Work request: All of the records listed below should be retyped exactly.

Data provided:
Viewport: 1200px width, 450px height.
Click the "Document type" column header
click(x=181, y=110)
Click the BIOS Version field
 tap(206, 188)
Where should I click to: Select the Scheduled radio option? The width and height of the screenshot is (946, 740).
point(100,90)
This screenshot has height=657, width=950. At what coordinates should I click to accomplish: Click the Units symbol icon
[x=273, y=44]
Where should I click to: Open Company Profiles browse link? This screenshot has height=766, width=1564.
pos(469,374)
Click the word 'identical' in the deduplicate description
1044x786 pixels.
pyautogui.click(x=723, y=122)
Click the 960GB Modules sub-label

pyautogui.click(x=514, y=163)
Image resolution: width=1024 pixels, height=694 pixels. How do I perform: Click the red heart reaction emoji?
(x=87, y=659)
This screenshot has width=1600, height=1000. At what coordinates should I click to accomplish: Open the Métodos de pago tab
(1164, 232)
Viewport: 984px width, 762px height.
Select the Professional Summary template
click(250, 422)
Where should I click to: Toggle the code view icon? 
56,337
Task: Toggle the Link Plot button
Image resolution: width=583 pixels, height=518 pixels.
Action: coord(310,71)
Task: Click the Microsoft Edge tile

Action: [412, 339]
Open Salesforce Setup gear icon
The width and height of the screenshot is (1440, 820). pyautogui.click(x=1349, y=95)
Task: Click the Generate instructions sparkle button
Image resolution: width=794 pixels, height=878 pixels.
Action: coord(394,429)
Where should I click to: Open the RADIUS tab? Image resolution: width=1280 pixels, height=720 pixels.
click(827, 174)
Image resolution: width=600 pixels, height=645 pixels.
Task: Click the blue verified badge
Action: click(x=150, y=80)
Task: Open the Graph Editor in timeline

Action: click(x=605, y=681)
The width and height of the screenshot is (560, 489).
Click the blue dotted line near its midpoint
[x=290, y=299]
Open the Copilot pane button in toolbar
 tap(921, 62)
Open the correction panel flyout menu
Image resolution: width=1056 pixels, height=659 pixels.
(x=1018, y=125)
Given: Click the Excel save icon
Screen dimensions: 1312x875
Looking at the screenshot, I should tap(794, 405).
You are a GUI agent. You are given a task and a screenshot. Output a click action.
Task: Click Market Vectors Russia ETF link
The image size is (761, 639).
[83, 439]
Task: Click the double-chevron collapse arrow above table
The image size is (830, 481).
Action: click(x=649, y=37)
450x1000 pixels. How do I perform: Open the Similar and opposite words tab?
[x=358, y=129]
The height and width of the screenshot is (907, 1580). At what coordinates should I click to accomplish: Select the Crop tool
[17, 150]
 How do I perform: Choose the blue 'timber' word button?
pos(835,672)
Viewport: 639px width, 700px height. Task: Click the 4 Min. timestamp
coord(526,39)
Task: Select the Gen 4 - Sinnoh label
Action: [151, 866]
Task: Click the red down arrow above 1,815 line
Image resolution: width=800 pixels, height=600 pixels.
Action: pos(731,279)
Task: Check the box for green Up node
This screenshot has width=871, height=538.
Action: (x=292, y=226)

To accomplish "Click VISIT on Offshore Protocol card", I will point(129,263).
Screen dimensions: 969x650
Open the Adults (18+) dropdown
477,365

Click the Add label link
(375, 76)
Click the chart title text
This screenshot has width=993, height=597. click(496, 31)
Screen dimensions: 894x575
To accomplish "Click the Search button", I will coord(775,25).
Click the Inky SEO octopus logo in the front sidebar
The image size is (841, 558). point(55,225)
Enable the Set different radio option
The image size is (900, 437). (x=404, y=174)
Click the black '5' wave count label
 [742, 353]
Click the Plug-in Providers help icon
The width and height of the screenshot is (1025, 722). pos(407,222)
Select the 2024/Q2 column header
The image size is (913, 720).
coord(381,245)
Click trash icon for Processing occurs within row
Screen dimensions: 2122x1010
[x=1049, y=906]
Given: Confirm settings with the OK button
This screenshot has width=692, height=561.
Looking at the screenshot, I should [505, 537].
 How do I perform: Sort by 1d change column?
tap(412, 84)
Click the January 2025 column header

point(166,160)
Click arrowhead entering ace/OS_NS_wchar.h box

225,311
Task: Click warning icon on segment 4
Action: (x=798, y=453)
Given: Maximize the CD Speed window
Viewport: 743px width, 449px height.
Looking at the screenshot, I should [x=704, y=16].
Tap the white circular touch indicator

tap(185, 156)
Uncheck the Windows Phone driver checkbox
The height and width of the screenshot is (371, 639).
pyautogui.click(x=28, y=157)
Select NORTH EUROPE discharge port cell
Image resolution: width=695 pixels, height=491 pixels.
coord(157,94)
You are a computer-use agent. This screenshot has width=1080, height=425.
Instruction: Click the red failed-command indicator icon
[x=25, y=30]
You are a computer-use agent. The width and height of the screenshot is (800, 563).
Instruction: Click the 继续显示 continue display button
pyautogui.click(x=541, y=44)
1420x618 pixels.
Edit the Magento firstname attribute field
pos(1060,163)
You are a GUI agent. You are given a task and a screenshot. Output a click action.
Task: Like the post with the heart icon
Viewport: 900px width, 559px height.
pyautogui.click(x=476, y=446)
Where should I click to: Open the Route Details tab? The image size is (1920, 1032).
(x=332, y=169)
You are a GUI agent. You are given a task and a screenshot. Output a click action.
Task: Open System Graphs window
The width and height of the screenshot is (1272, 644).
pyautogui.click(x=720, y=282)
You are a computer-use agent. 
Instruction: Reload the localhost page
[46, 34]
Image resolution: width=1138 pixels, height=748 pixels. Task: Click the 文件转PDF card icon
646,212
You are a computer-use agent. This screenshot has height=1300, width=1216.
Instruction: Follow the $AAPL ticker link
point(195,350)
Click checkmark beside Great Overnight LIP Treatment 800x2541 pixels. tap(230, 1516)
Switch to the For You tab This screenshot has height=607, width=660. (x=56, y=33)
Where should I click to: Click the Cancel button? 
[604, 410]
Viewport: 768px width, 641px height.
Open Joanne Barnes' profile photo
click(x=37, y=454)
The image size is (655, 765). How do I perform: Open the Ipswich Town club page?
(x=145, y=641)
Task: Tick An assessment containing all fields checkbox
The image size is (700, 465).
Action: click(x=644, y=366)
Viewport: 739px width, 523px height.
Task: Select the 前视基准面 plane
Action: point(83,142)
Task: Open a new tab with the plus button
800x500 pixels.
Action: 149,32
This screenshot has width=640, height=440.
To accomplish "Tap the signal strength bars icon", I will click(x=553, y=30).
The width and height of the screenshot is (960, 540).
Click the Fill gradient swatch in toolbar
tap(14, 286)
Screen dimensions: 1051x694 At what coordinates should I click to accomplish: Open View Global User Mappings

Task answer:
Viewport: 1200px width, 450px height.
Click the "Document type" column header
click(x=181, y=110)
Click the BIOS Version field
 tap(206, 188)
Where should I click to: Select the Scheduled radio option? The width and height of the screenshot is (946, 740).
point(100,90)
This screenshot has height=657, width=950. At what coordinates should I click to accomplish: Click the Units symbol icon
[x=273, y=44]
Where should I click to: Open Company Profiles browse link? This screenshot has height=766, width=1564.
pos(469,374)
Click the word 'identical' in the deduplicate description
1044x786 pixels.
pyautogui.click(x=723, y=122)
Click the 960GB Modules sub-label

pyautogui.click(x=514, y=163)
Image resolution: width=1024 pixels, height=694 pixels. How do I perform: Click the red heart reaction emoji?
(x=87, y=659)
This screenshot has width=1600, height=1000. At what coordinates should I click to accomplish: Open the Métodos de pago tab
(1164, 232)
Viewport: 984px width, 762px height.
Select the Professional Summary template
click(250, 422)
Where should I click to: Toggle the code view icon? 
56,337
Task: Toggle the Link Plot button
Image resolution: width=583 pixels, height=518 pixels.
Action: coord(310,71)
Task: Click the Microsoft Edge tile

Action: [412, 339]
Open Salesforce Setup gear icon
The width and height of the screenshot is (1440, 820). pyautogui.click(x=1349, y=95)
Task: Click the Generate instructions sparkle button
Image resolution: width=794 pixels, height=878 pixels.
Action: coord(394,429)
Where should I click to: Open the RADIUS tab? Image resolution: width=1280 pixels, height=720 pixels.
click(827, 174)
Image resolution: width=600 pixels, height=645 pixels.
Task: Click the blue verified badge
Action: click(x=150, y=80)
Task: Open the Graph Editor in timeline

Action: click(x=605, y=681)
The width and height of the screenshot is (560, 489).
Click the blue dotted line near its midpoint
[x=290, y=299]
Open the Copilot pane button in toolbar
 tap(921, 62)
Open the correction panel flyout menu
Image resolution: width=1056 pixels, height=659 pixels.
(x=1018, y=125)
Given: Click the Excel save icon
Screen dimensions: 1312x875
Looking at the screenshot, I should tap(794, 405).
You are a GUI agent. You are given a task and a screenshot. Output a click action.
Task: Click Market Vectors Russia ETF link
The image size is (761, 639).
[83, 439]
Task: Click the double-chevron collapse arrow above table
The image size is (830, 481).
Action: click(x=649, y=37)
450x1000 pixels. How do I perform: Open the Similar and opposite words tab?
[x=358, y=129]
The height and width of the screenshot is (907, 1580). At what coordinates should I click to accomplish: Select the Crop tool
[17, 150]
 How do I perform: Choose the blue 'timber' word button?
pos(835,672)
Viewport: 639px width, 700px height. Task: Click the 4 Min. timestamp
coord(526,39)
Task: Select the Gen 4 - Sinnoh label
Action: [151, 866]
Task: Click the red down arrow above 1,815 line
Image resolution: width=800 pixels, height=600 pixels.
Action: pos(731,279)
Task: Check the box for green Up node
This screenshot has width=871, height=538.
Action: (x=292, y=226)

To accomplish "Click VISIT on Offshore Protocol card", I will point(129,263).
Screen dimensions: 969x650
Open the Adults (18+) dropdown
477,365

Click the Add label link
(375, 76)
Click the chart title text
This screenshot has width=993, height=597. click(496, 31)
Screen dimensions: 894x575
To accomplish "Click the Search button", I will coord(775,25).
Click the Inky SEO octopus logo in the front sidebar
The image size is (841, 558). point(55,225)
Enable the Set different radio option
The image size is (900, 437). (x=404, y=174)
Click the black '5' wave count label
 [742, 353]
Click the Plug-in Providers help icon
The width and height of the screenshot is (1025, 722). pos(407,222)
Select the 2024/Q2 column header
The image size is (913, 720).
coord(381,245)
Click trash icon for Processing occurs within row
Screen dimensions: 2122x1010
[x=1049, y=906]
Given: Confirm settings with the OK button
This screenshot has width=692, height=561.
Looking at the screenshot, I should [505, 537].
 How do I perform: Sort by 1d change column?
tap(412, 84)
Click the January 2025 column header

point(166,160)
Click arrowhead entering ace/OS_NS_wchar.h box

225,311
Task: Click warning icon on segment 4
Action: (x=798, y=453)
Given: Maximize the CD Speed window
Viewport: 743px width, 449px height.
Looking at the screenshot, I should [x=704, y=16].
Tap the white circular touch indicator

tap(185, 156)
Uncheck the Windows Phone driver checkbox
The height and width of the screenshot is (371, 639).
pyautogui.click(x=28, y=157)
Select NORTH EUROPE discharge port cell
Image resolution: width=695 pixels, height=491 pixels.
coord(157,94)
You are a computer-use agent. This screenshot has width=1080, height=425.
Instruction: Click the red failed-command indicator icon
[x=25, y=30]
You are a computer-use agent. The width and height of the screenshot is (800, 563).
Instruction: Click the 继续显示 continue display button
pyautogui.click(x=541, y=44)
1420x618 pixels.
Edit the Magento firstname attribute field
pos(1060,163)
You are a GUI agent. You are given a task and a screenshot. Output a click action.
Task: Like the post with the heart icon
Viewport: 900px width, 559px height.
pyautogui.click(x=476, y=446)
Where should I click to: Open the Route Details tab? The image size is (1920, 1032).
(x=332, y=169)
You are a GUI agent. You are given a task and a screenshot. Output a click action.
Task: Open System Graphs window
The width and height of the screenshot is (1272, 644).
pyautogui.click(x=720, y=282)
You are a computer-use agent. 
Instruction: Reload the localhost page
[46, 34]
Image resolution: width=1138 pixels, height=748 pixels. Task: Click the 文件转PDF card icon
646,212
You are a computer-use agent. This screenshot has height=1300, width=1216.
Instruction: Follow the $AAPL ticker link
point(195,350)
Click checkmark beside Great Overnight LIP Treatment 800x2541 pixels. tap(230, 1516)
Switch to the For You tab This screenshot has height=607, width=660. (x=56, y=33)
Where should I click to: Click the Cancel button? 
[604, 410]
Viewport: 768px width, 641px height.
Open Joanne Barnes' profile photo
click(x=37, y=454)
The image size is (655, 765). How do I perform: Open the Ipswich Town club page?
(x=145, y=641)
Task: Tick An assessment containing all fields checkbox
The image size is (700, 465).
Action: click(x=644, y=366)
Viewport: 739px width, 523px height.
Task: Select the 前视基准面 plane
Action: point(83,142)
Task: Open a new tab with the plus button
800x500 pixels.
Action: 149,32
This screenshot has width=640, height=440.
To accomplish "Tap the signal strength bars icon", I will click(x=553, y=30).
The width and height of the screenshot is (960, 540).
Click the Fill gradient swatch in toolbar
tap(14, 286)
Screen dimensions: 1051x694 At what coordinates should I click to accomplish: Open View Global User Mappings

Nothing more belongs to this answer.